BEGIN SUPPLIED DATA

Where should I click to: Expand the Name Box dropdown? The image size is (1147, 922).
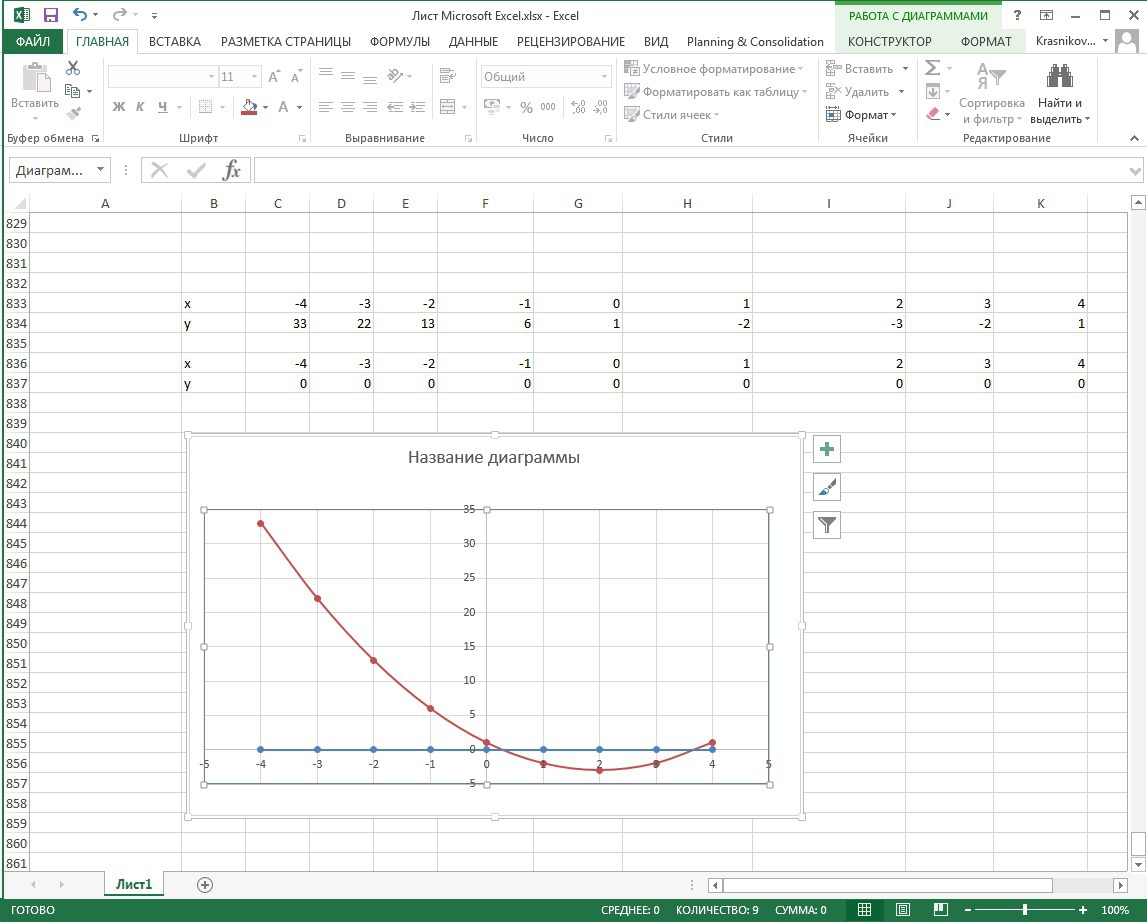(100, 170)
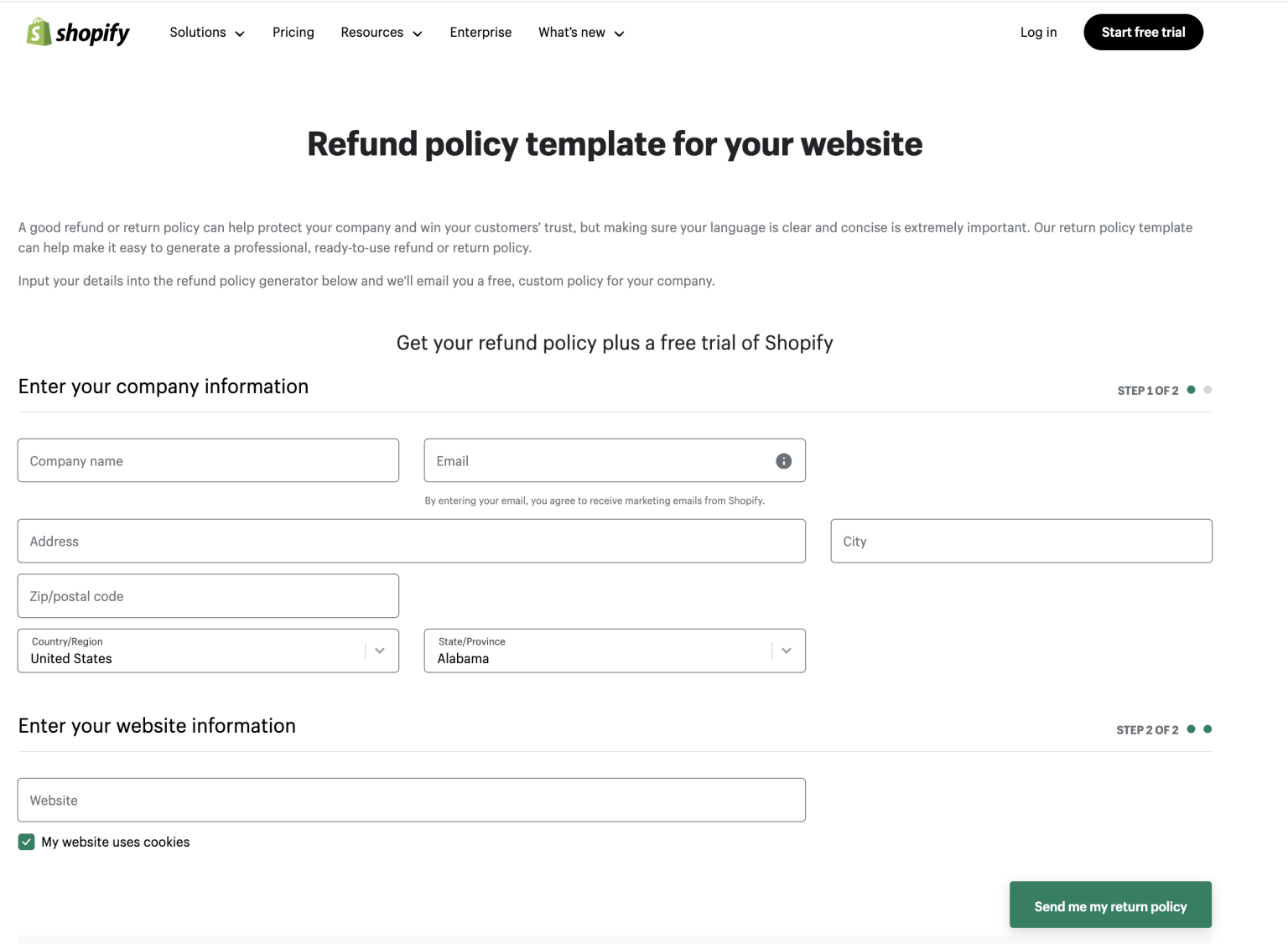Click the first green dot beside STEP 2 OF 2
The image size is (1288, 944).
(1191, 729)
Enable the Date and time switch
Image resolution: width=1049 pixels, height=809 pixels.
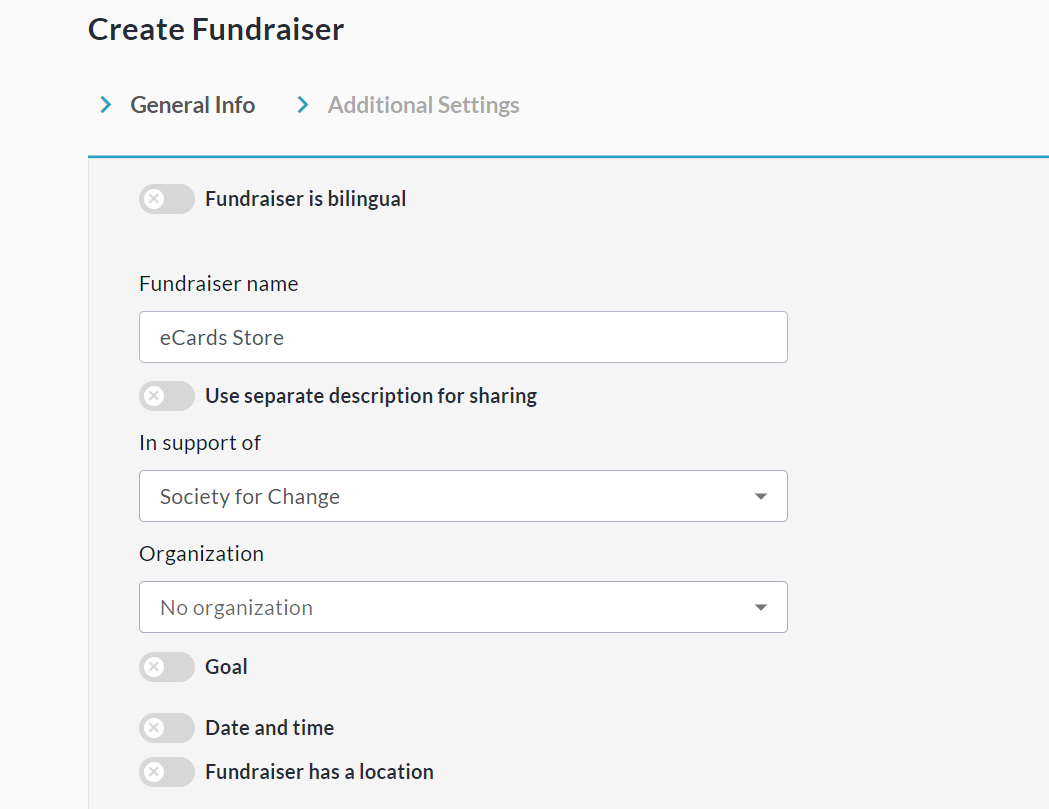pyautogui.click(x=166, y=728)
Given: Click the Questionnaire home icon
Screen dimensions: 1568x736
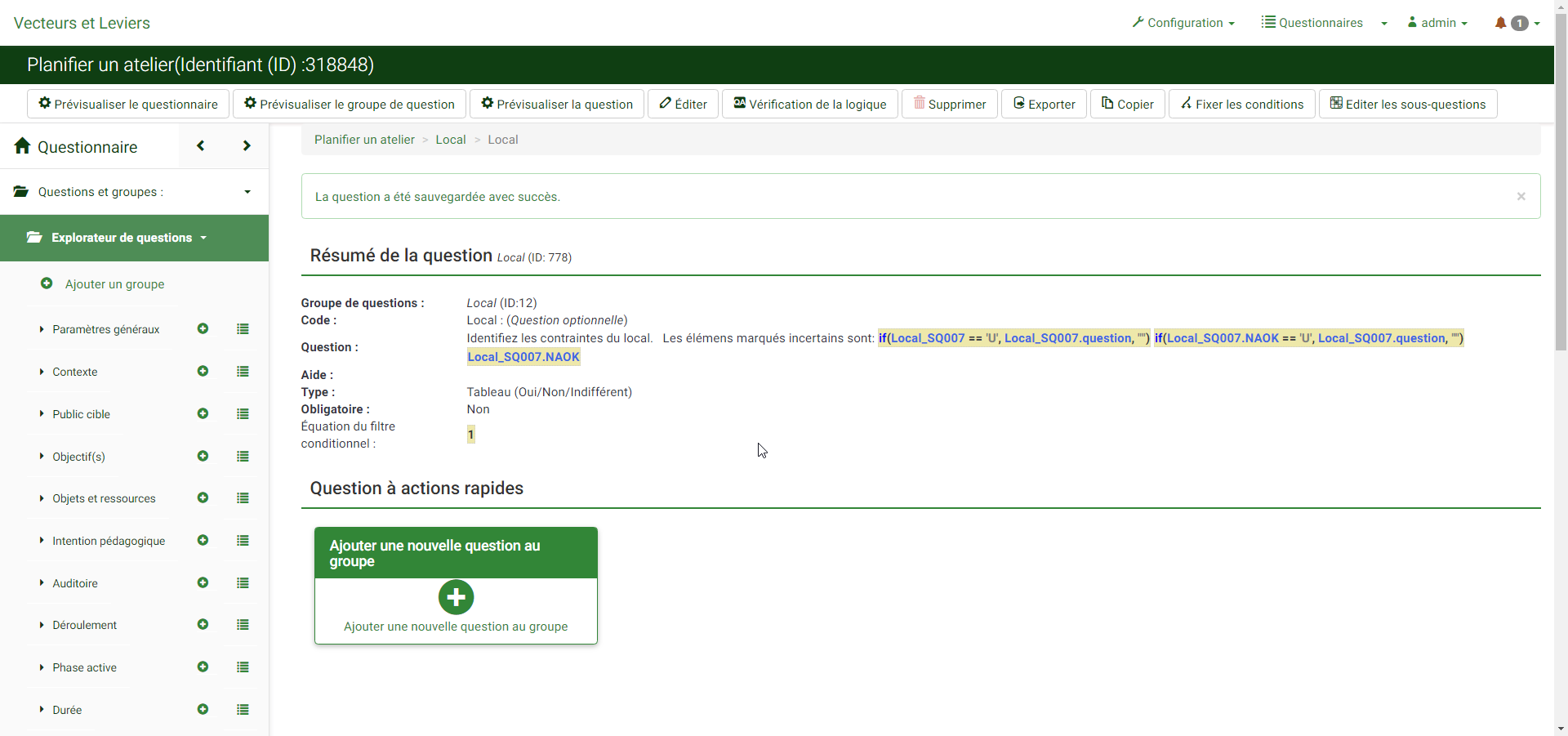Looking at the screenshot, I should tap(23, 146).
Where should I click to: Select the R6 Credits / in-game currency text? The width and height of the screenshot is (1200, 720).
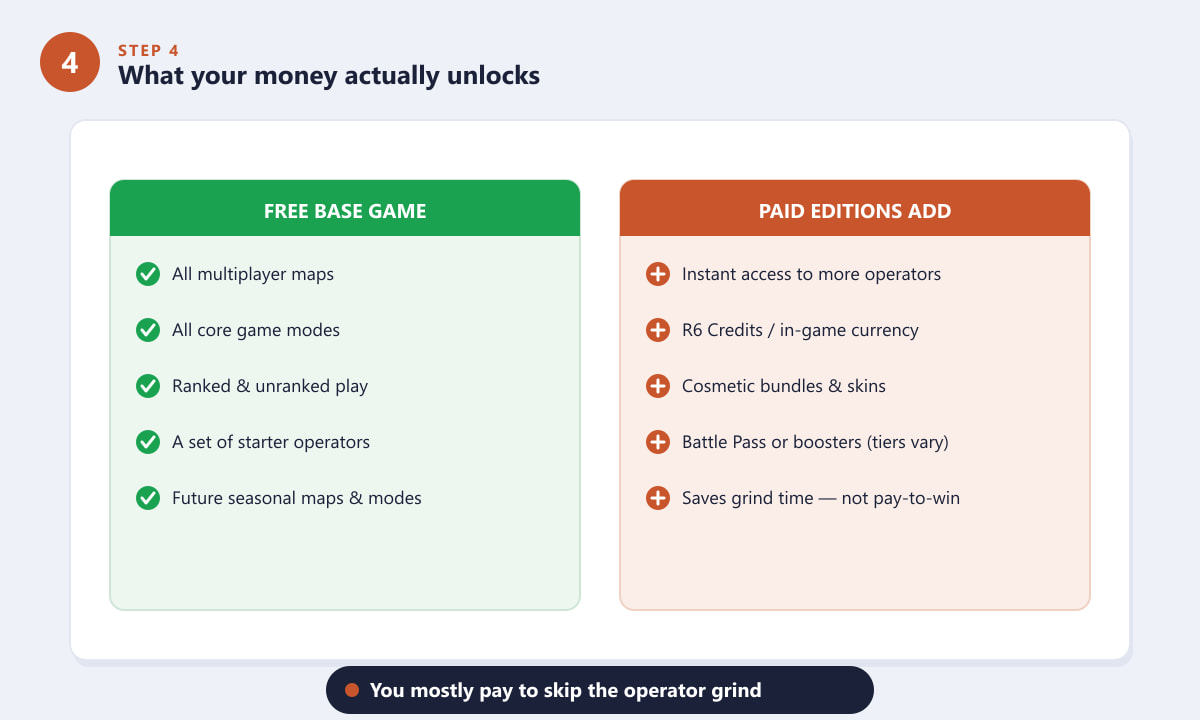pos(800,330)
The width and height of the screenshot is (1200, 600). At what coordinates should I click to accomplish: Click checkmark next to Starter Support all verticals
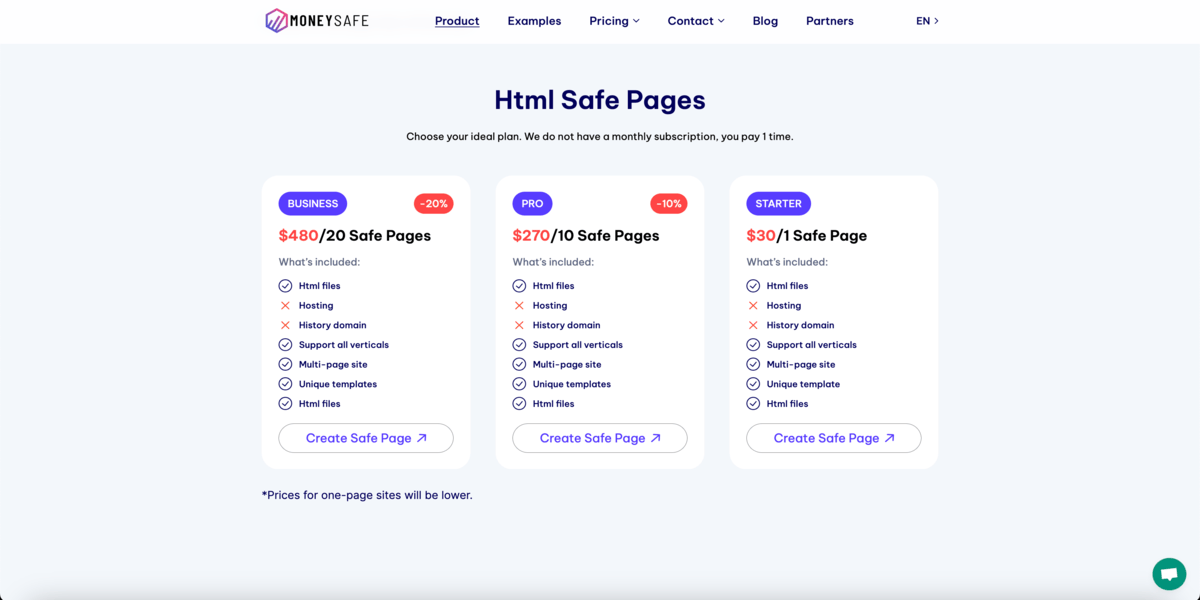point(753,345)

END SUPPLIED DATA

## YOUR TASK
Pictures should not appear in the copy. Write out exactly the lines above from the first one through the line that contains "Given: Click the Questionnaire home icon".

## THE ANSWER
Where should I click to: Expand the Name Box dropdown? The image size is (1147, 922).
(100, 170)
Click the first green dot beside STEP 2 OF 2
The image size is (1288, 944).
(1191, 729)
Enable the Date and time switch
Image resolution: width=1049 pixels, height=809 pixels.
pyautogui.click(x=166, y=728)
Given: Click the Questionnaire home icon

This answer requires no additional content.